Mike is the living, breathing embodiment of the school's Tiger mascot. He has his own website where it is written that this Mike the Tiger is the seventh in the school's history. Mike VII "began his reign," the website says, on the first day of classes for the 2017 fall semester.
He lives in a $3.7 million, 15,000-square foot habitat between the football stadium and basketball arena. It has a waterfall, stream, live plants and trees, and is inspected annually to make sure it, and Mike, comply with the federal Animal Welfare Act and other USDA rules, the website says.
So, when Mike's caretakers saw the viral video of him pouncing at the glass, they were less amused than others who saw it.

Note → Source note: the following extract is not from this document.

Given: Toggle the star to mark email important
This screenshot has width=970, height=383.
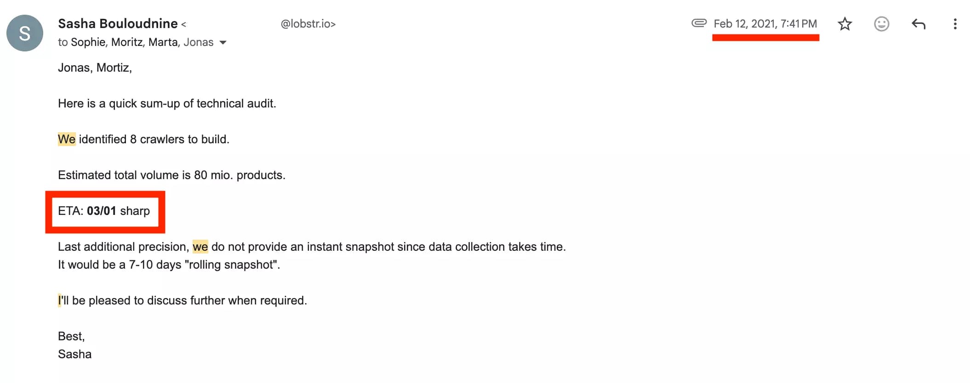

Mike, known to be very playful with his guests, was following his instinct when he pounced in the video, Ginger Guttner, public relations director for the LSU School of Veterinary Medicine, told WBRZ in Baton Rouge. The school is in charge of Mike's care.
"He's an ambush predator, so they tend to attack from the back, so when people turn their backs to the glass, it does make him want to do that," said Guttner.
The Times-Picayune in New Orleans noted that the viral video also shows Mike swimming near the glass where other people seem to purposefully be standing with their backs to him. But Mike just paws at the glass to get their attention.
Because Mike, who is now 21 months old, was still a playful cub of 11 months when he moved to campus, his caretakers posted signs asking visitors to keep pets and stuffed animals — anything that would encourage him to pounce — away from the fence and glass, Guttner told the TV station.
Then along comes this viral video.
The problem is that when Mike jumps at the glass he could hit his mouth and break a tooth, which might mean surgery or being unable to eat, Guttner said. In the wild, she told WBRZ, tooth loss is the number cause of death for tigers.
So please, she asked, stop trying to get Mike to pounce.
"It's not about breaking a rule, it's more about what's best for the tiger," she told the TV station.